§ PROBLEM TO WORK ON: A verbatim reproduction of the lines below, from the line containing "You are a GUI" through the line containing "The width and", both ends included, is the whole required output.

§ RECORDS FOR THE EXERCISE:
- Opening Delimiter -

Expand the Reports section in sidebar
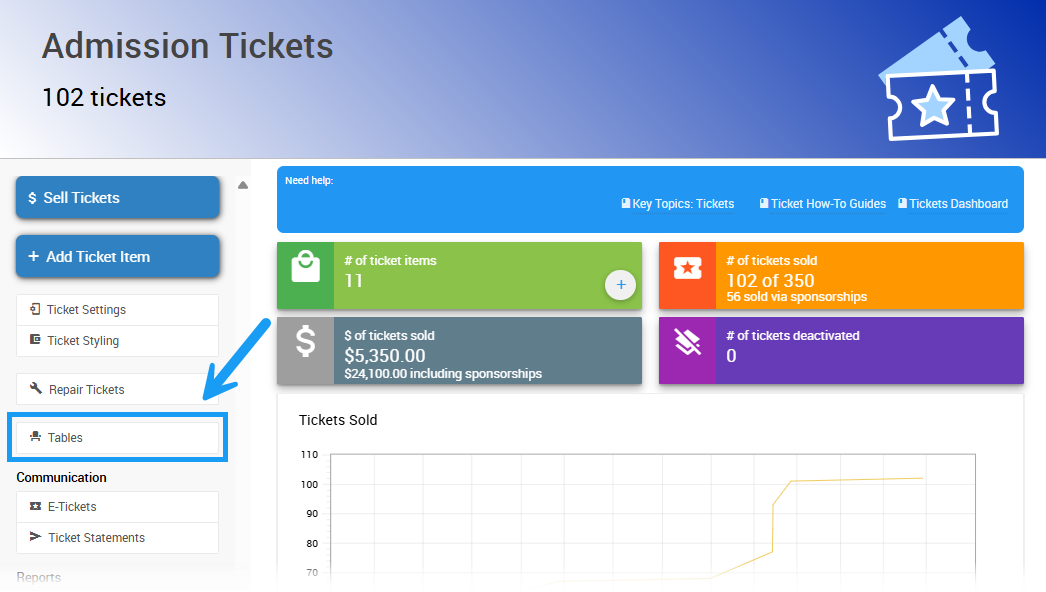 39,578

- Closing Delimiter -
- Opening Delimiter -

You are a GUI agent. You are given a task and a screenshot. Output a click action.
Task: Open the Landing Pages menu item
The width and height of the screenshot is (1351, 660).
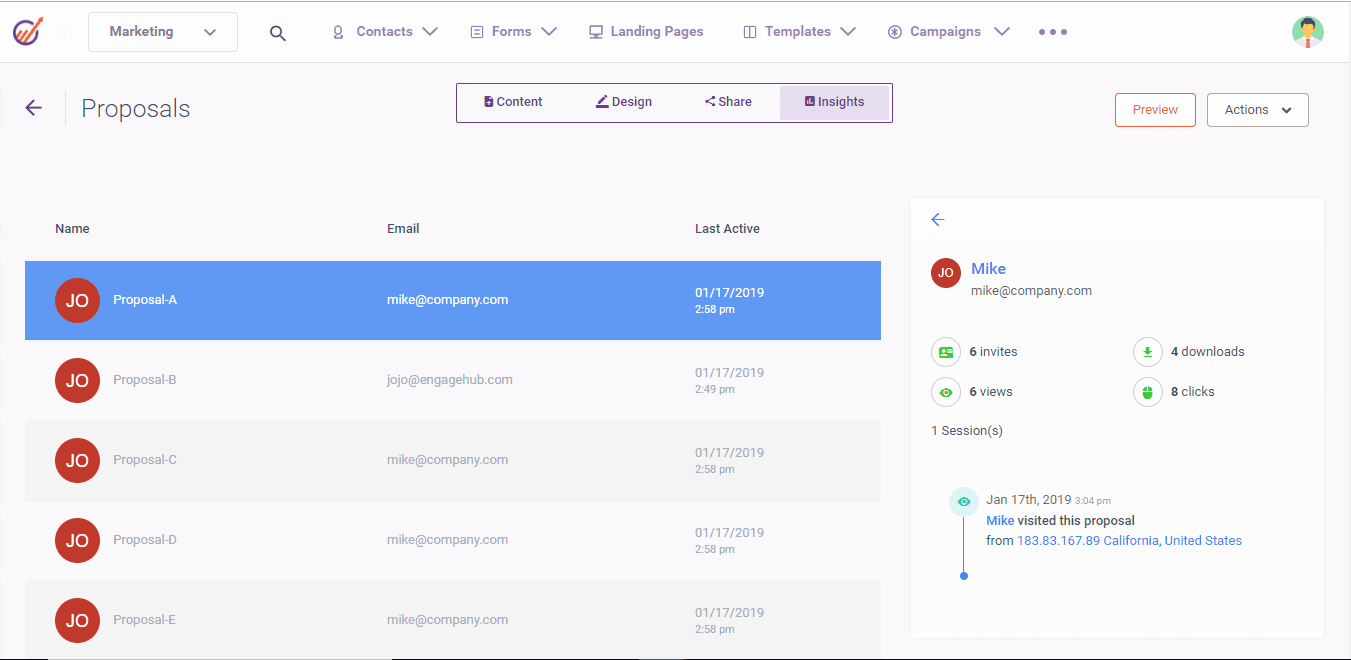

- Closing Delimiter -

§ EXERCISE RESULT:
You are a GUI agent. You are given a task and a screenshot. Output a click action.
Task: Open the Landing Pages menu item
The width and height of the screenshot is (1351, 660).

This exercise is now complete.